Ever-Improving Test Suite by Leveraging Large Language Models
Ketai Qiu
TL;DR
The paper tackles the challenge of keeping software test suites aligned with real-world production usage by proposing E-Test, an LLM-assisted pipeline that continuously augments tests using not-yet-tested production scenarios. E-Test instruments unit methods, uses a PreProcessor-Analyzer-PostProcessor workflow to classify observed scenarios into already-tested, not-yet-tested, and error-prone, and generates tests for the not-yet-tested cases. It demonstrates strong empirical performance, showing higher precision, recall, and F1 than state-of-the-art approaches like FAST++ and field-ready testing, and reports that not-yet-tested scenarios can reveal a majority of failures in case studies.
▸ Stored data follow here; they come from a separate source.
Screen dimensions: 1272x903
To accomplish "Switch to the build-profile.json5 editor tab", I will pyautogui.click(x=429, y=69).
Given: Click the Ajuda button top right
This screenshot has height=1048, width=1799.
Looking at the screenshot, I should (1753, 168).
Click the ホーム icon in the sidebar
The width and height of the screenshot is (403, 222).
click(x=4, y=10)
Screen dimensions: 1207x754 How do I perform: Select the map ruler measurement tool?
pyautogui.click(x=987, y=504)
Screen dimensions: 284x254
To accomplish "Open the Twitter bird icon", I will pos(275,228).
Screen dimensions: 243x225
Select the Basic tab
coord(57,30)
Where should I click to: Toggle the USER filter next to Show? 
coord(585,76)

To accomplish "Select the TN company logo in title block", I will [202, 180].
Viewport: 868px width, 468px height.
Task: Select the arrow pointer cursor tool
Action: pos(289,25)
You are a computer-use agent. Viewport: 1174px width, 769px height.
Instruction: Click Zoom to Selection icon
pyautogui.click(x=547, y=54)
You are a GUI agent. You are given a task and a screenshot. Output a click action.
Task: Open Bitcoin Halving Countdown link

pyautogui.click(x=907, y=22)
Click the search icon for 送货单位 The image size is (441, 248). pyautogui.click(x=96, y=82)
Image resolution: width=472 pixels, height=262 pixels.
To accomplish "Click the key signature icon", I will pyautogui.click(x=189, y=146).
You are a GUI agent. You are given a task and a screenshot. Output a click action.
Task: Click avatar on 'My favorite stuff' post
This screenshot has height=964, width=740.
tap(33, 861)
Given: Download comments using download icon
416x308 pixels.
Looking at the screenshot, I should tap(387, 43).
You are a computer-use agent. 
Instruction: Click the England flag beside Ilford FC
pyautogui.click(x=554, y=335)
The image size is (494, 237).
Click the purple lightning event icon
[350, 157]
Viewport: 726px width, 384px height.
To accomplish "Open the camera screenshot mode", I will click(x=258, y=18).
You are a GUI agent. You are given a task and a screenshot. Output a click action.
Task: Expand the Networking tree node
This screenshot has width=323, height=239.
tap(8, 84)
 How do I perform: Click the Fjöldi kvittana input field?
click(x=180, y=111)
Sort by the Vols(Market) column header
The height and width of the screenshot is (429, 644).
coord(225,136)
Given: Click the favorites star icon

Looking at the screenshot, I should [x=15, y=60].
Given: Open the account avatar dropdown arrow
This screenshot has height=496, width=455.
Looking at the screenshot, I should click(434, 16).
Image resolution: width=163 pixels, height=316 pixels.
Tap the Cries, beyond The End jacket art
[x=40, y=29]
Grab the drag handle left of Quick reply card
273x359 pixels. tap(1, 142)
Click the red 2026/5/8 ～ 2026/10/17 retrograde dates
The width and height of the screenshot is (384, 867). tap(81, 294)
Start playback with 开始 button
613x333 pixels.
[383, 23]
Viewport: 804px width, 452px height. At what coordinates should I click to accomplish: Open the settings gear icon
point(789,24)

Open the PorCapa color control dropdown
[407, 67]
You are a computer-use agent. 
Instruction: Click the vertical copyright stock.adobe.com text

The contributions include a novel methodology for production-aware test-suite expansion, a 1,975-scenario dataset, extensive experiments across multiple LLM configurations with a replication package, and practical implications for improving long-term software reliability without excessive test-suite bloat.
Abstract
Augmenting test suites with test cases that reflect the actual usage of the software system is extremely important to sustain the quality of long lasting software systems. In this paper, we propose E-Test, an approach that incrementally augments a test suite with test cases that exercise behaviors that emerge in production and that are not been tested yet. E-Test leverages Large Language Models to identify already-tested, not-yet-tested, and error-prone unit execution scenarios, and augment the test suite accordingly. Our experimental evaluation shows that E-Test outperforms the main state-of-the-art approaches to identify inadequately tested behaviors and optimize test suites.